Kathy and Carola were so different in their approach to Pilates, and they each taught me new ways to look at and transmit the body of exercises passed down to us from Joe. There was no way I could become a rigid teacher, insisting on only one way an exercise must be performed or taught. Rather, I was encouraged to find my own interpretation of the work as I developed as a teacher. Even today, every new Pilates teacher needs to search out their own path to discover their own teaching style and voice.
About the Author
Originally from Tarrytown, New York, Jillian Hessel is an internationally renowned Master Pilates teacher based in Los Angeles, California, and a second-generation Pilates teacher in direct succession from Joseph Pilates.
Jillian first discovered the benefits of Pilates when her professional dancing career was sidelined by a back injury in 1981. She began to study with Kathy Grant, a New York-based movement coach specializing in the technique of corrective exercise and body conditioning developed by Joseph Pilates.
Jillian recognized at once that the goals of this therapeutic conditioning system are full body control, an extremely high degree of abdominal strength, greater range of motion and, most significantly, the combined power of the body and mind.
Within a few months, Jillian was apprenticing at the Carola Trier Studio, where she studied to teach Pilates' method of exercises. "I began to develop my own teaching style," she says. "It was a synthesis of my knowledge from years of dance training, yoga classes, and my work with Kathy and Carola."
In 1986, Jillian moved to Los Angeles, where she continued teaching the work of Pilates at the Ron Fletcher Studio.
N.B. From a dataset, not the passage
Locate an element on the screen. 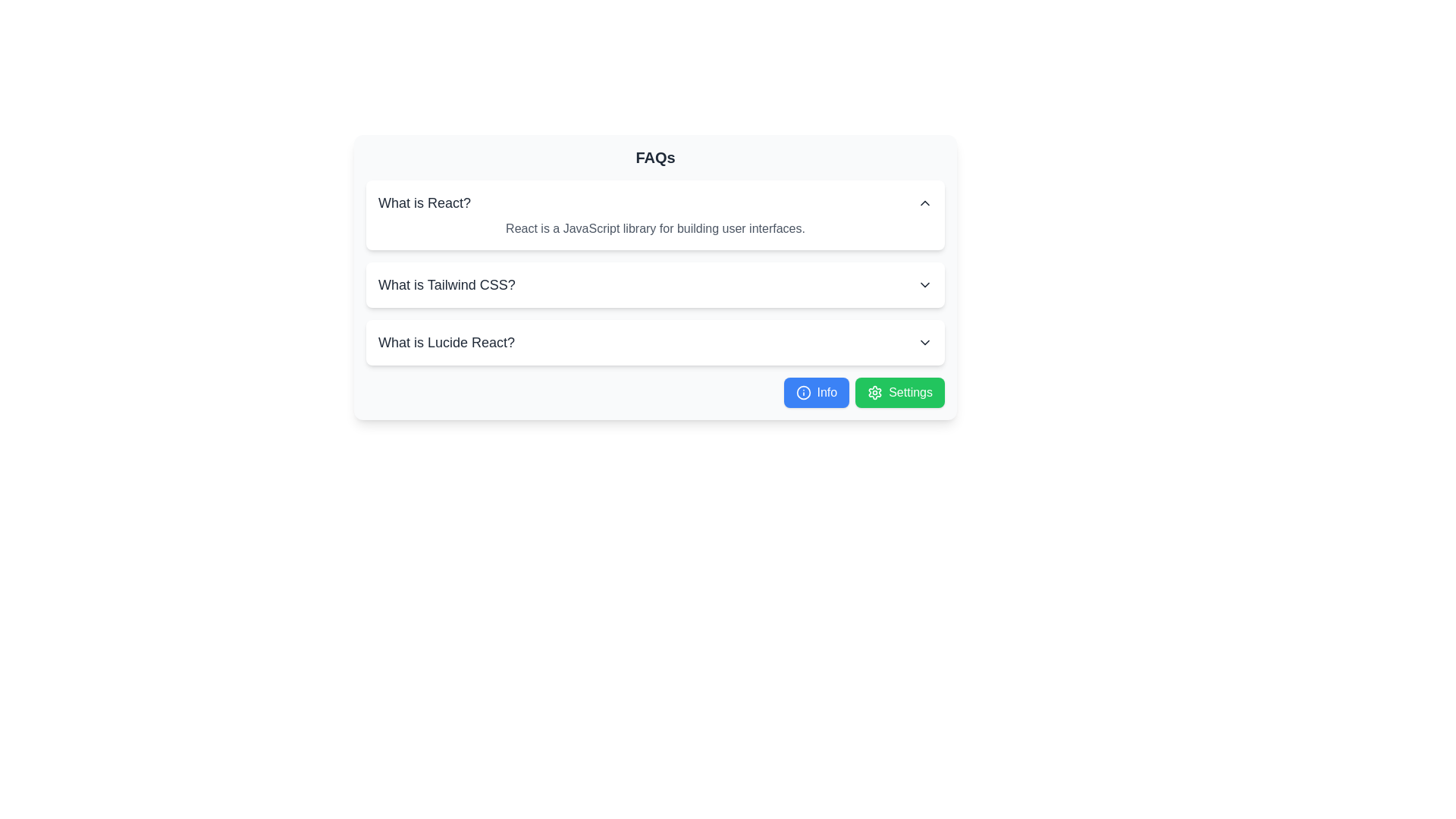 The width and height of the screenshot is (1456, 819). the information button located to the right of the 'Settings' button in the lower right button group is located at coordinates (815, 391).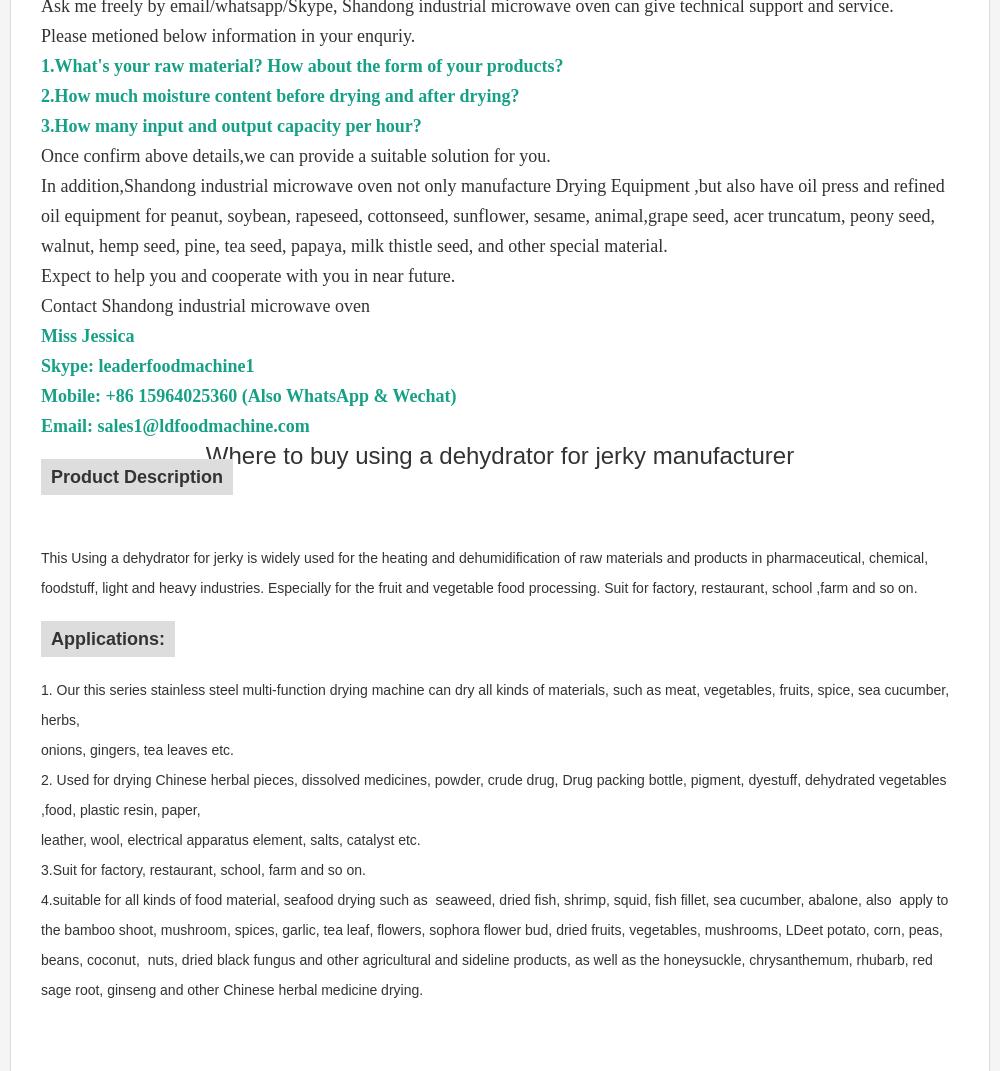 Image resolution: width=1000 pixels, height=1071 pixels. What do you see at coordinates (156, 364) in the screenshot?
I see `'Skype: leaderfoodmachine1'` at bounding box center [156, 364].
Two years later, she founded her own training practice, and since then she has tutored countless students in the finer nuances of Pilates exercise. She has also taught workshops and classes at Balanced Body: Pilates on Tour and Balanced Body: Passing the Torch. Throughout this time she has developed and constantly honed her own unique approach to teaching Pilates, which she calls the B.E.A.M. Technique™.